Marco Gonzales could be a meaningful arm down the stretch.
Marco Gonzales could be a meaningful arm down the stretch.
Steve Mitchell-USA TODAY Sports

Beyond a respectable performance in the 2014 postseason and a spot start last September, there’s not much to talk about in regards to Marco Gonzales, the Cardinals’ first-round pick in the 2013 MLB Draft.

Gonzales was a key piece of the Cardinals’ bullpen during their fourth straight trip to the National League Championship Series, as the then rookie went 2-1 with six punchouts across as many games, including Game 4 of the National League Division Series against the Dodgers when Gonzales was able to work out of a jam and hold Los Angeles to their two-run lead that was later soured by Matt Adams’ dramatic, three-run homer off Clayton Kershaw.

The 24-year-old lefty out of Gonzaga University ran into some arm trouble in during the 2015 season, as Gonzales was sidelined for several months by left shoulder irritation that began destructing his year in late April and lingered throughout the summer. The shoulder ailment subsided enough for Gonzales to receive a promotion as part of 2015’s September roster expansion and start a game against the Nationals, but Gonzales’ arm health was not out of the woods.

The injury bug bit Gonzales again in April of this year, when it was discovered that the elbow discomfort that hampered his spring regimen translated to the need for Tommy John surgery that would shelve him for the remainder of the year.

Here’s what Jeff Moore of Baseball Prospectus said of Gonzales:

Gonzales will go as far as his change-up will take him, which should be pretty far. His fastball isn't overpowering, but it also may be his third-best pitch. He's not going to over-power hitters, but being a lefty with a great change-up should be enough to make him a mid-rotation starter.

Despite the promising big-league debuts of fellow prospects Alex Reyes and Luke Weaver, Gonzales still has a prominent place in the organization’s blueprint. With a starting rotation that’s likely to feature Reyes, Adam Wainwright, Carlos Martinez, Mike Leake, and Lance Lynn, Gonzales -- along with Weaver, and Tyler Lyons -- are in line to provide depth in the Cardinals’ starting-pitching department.

In a 2015 campaign that was sandwiched around his shoulder injury, Gonzales made eighteen starts between Memphis, Springfield, and Palm Beach, during which he accumulated 80 2/3 innings and managed a 4.69 earned run average to accompany a strikeout-to-walk ratio of 61:24. Given the typical recovery time for a Tommy John patient (at least twelve months), Gonzales projects to be a candidate for an extended spring camp when it comes time for the 2017 season to commence.

Task prompt:
Answer these questions using the Marco Gonzales article.
(a) Which university did Gonzales come out of?
(b) Against which team did Gonzales start a game after his September 2015 promotion?
(c) According to Jeff Moore, which pitch will determine how far Gonzales goes?

Given data:
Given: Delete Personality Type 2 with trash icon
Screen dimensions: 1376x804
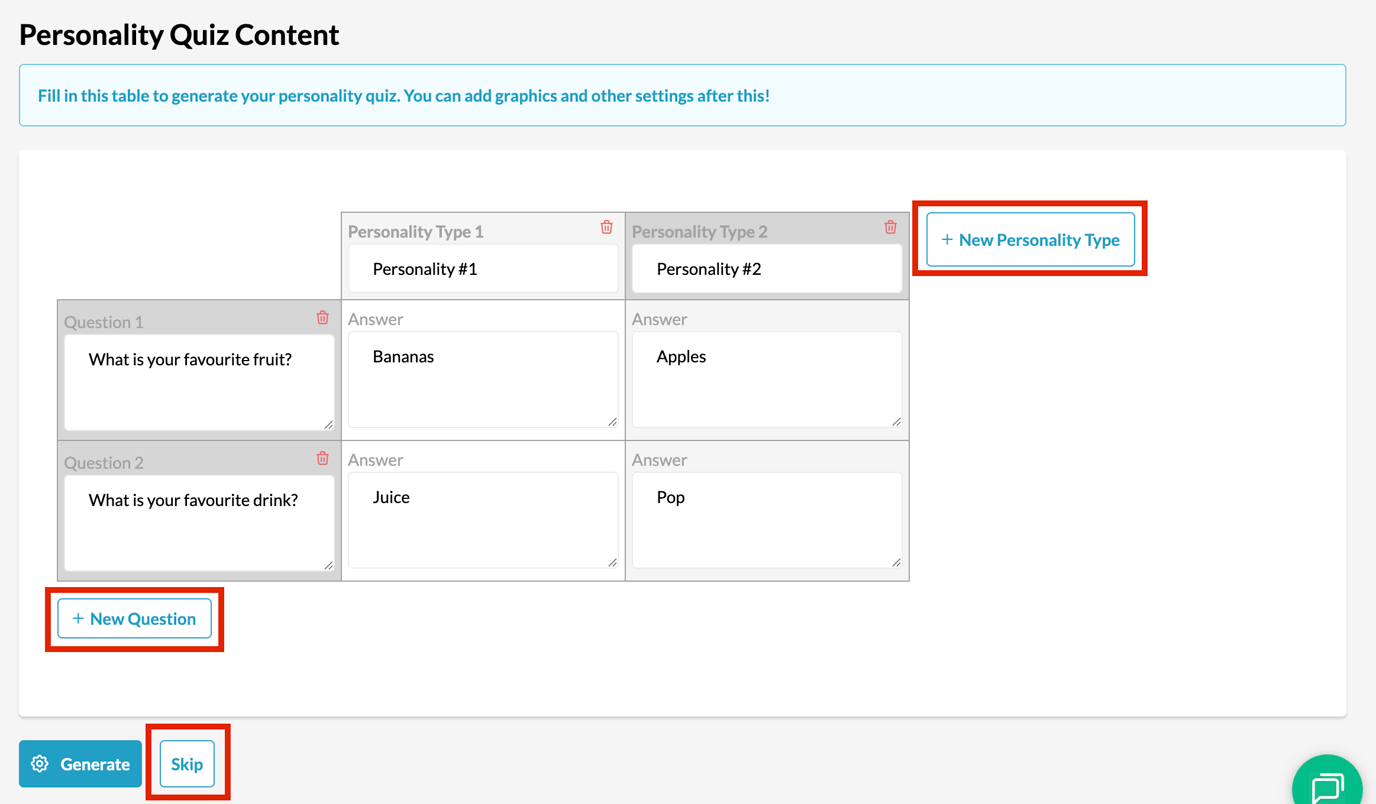Looking at the screenshot, I should (x=890, y=227).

Task response:
(a) Gonzaga University
(b) The Nationals
(c) His change-up